Secretary of State Hillary Clinton had some kind words to say about Qatar-based news network Al Jazeera, which has been at the forefront of covering the protests in the Middle East:
"Viewership of Al Jazeera is going up in the United States because it's real news," Clinton said. "You may not agree with it, but you feel like you're getting real news around the clock instead of a million commercials and, you know, arguments between talking heads and the kind of stuff that we do on our news which, you know, is not particularly informative to us, let alone foreigners."

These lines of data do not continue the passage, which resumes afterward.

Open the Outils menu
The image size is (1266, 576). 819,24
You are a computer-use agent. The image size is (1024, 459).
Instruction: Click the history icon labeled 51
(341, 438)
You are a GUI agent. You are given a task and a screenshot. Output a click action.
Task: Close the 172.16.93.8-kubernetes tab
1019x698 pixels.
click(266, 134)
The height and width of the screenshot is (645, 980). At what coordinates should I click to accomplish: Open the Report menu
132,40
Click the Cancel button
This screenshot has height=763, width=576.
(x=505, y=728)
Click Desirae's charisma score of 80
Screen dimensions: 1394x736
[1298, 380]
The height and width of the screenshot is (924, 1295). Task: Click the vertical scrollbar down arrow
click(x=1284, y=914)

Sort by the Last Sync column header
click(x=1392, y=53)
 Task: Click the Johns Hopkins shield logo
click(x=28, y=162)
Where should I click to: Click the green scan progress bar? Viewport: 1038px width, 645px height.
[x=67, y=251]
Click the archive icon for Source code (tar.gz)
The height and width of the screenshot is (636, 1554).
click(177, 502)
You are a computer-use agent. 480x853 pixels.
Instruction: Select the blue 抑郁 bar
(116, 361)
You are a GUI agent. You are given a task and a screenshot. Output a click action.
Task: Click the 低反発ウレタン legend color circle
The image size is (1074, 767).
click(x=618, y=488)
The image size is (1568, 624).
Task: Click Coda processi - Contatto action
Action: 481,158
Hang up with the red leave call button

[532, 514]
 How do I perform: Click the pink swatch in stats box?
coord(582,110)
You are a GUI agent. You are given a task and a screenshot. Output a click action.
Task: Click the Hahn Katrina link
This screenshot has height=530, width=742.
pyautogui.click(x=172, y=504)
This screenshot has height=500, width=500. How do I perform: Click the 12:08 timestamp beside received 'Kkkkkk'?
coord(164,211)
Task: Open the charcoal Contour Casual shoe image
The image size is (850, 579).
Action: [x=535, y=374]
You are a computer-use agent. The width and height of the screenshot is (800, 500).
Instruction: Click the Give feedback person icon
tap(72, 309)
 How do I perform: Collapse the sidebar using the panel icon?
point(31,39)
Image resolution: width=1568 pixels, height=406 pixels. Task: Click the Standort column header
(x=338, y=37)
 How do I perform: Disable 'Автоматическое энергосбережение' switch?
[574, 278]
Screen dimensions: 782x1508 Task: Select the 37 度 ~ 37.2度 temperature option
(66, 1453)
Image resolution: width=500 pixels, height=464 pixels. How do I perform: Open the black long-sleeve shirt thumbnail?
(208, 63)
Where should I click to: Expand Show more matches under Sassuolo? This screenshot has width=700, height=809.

It's worth remembering how the Bush administration characterized the network at the height of the "Freedom Agenda," with Defense Secretary Donald Rumsfeld accusing them of airing videos of beheadings (false) and of being responsible for the terrorism because of their coverage of Iraq:
"We are being hurt by al-Jazeera in the Arab world," he said. "There is no question about it. The quality of the journalism is outrageous - inexcusably biased - and there is nothing you can do about it except try to counteract it." He said it was turning Arabs against the United States.
"You could say it causes the loss of life," he added. "It's causing Iraqi people to be killed" by enflaming anti-American passions and encouraging attacks against Iraqis who assist the Americans, he added.
Rumsfeld's remarks were characteristic of the Bush administration's inability to admit its mistakes. Al-Jazeera wasn't hurting the U.S. in the Arab world; the Bush administration's own decisions were hurting the U.S. in the Arab world. But this was the very definition of the "Freedom Agenda": Freedom is great, but only on Bush's terms.
Still, the transition of Al-Jazeera from terrorist mouthpiece to freedom's midwife is pretty remarkable, and all the more so because I'm not sure the network itself has really changed that much.